- Language Tips
Philipp Lahm, Cristiano Ronaldo and Andres Iniesta are world-popular soccer stars, but they have also attracted attention that they might not want - from Chinese companies registering their names as trademarks.
"Among the 368 players in this year's Euro Cup, 88 names have been registered as trademarks," said Wu Zhaolong, a manager at Chongqing-based trademark agency Southwest Trademark Service.
The top team is England which has 13 player names registered as trademarks, said Wu.
Xavier Hernandez Creus from Spain is favored by the most companies, with 22 types of products using his name as a trademark. "Generally, names that are short in Chinese translation are more popular as trademarks, such as Gerard Pique, Karim Benzema and Lahm," he said. "Greece is the only team well out of the trademark rush - Greek players' names are too long."
In addition, the nicknames of many players have also become trademarks, such as C Ronaldo (Cristiano Ronaldo), Pepe (Kepler Laveran Lima Ferreira) and Saint Iker (Iker Casillas Fernandez), Wu noted.

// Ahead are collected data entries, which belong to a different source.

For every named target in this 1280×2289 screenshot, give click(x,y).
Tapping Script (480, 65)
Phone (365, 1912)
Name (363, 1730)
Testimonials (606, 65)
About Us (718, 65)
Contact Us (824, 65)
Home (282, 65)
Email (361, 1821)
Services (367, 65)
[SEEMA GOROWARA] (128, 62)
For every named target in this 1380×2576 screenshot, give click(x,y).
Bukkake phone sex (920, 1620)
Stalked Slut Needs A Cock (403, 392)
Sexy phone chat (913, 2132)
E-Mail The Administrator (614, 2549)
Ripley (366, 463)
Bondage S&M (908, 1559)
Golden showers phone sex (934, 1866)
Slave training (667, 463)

The names are used on 474 products with 56 of the 88 stars' names used for clothes and shoes, said Wu.
Other products include Lahm pesticide, a C Ronaldo flush toilet and Saint Iker jewelry.
Wu said it is "not easy for famous soccer players to defend their rights against companies that use their names as trademarks" because they have to pay close attention to the trademark business.
"Usually, the players can declare their rights, but they have to testify that the trademark is the same as their names," Wu explained. "But the companies are just using their names in Chinese translation, and some are just part of the trademark."
According to the Chinese legal system, anyone can raise an objection to a trademark during a three-month review period. The soccer players have five years to raise objections over use of their names as trademarks.
Wu admits the approach is "like hiring stars to do advertising for free".
But Yuan Ye, vice director of Southwest Trademark Service, said it can backfire on companies. "To some extent, famous names can promote sales, but over the long-term, it's more like a gamble," he said.
"If a player's performance slips or if he has a scandal, the trademark will devalue sharply or even become worthless."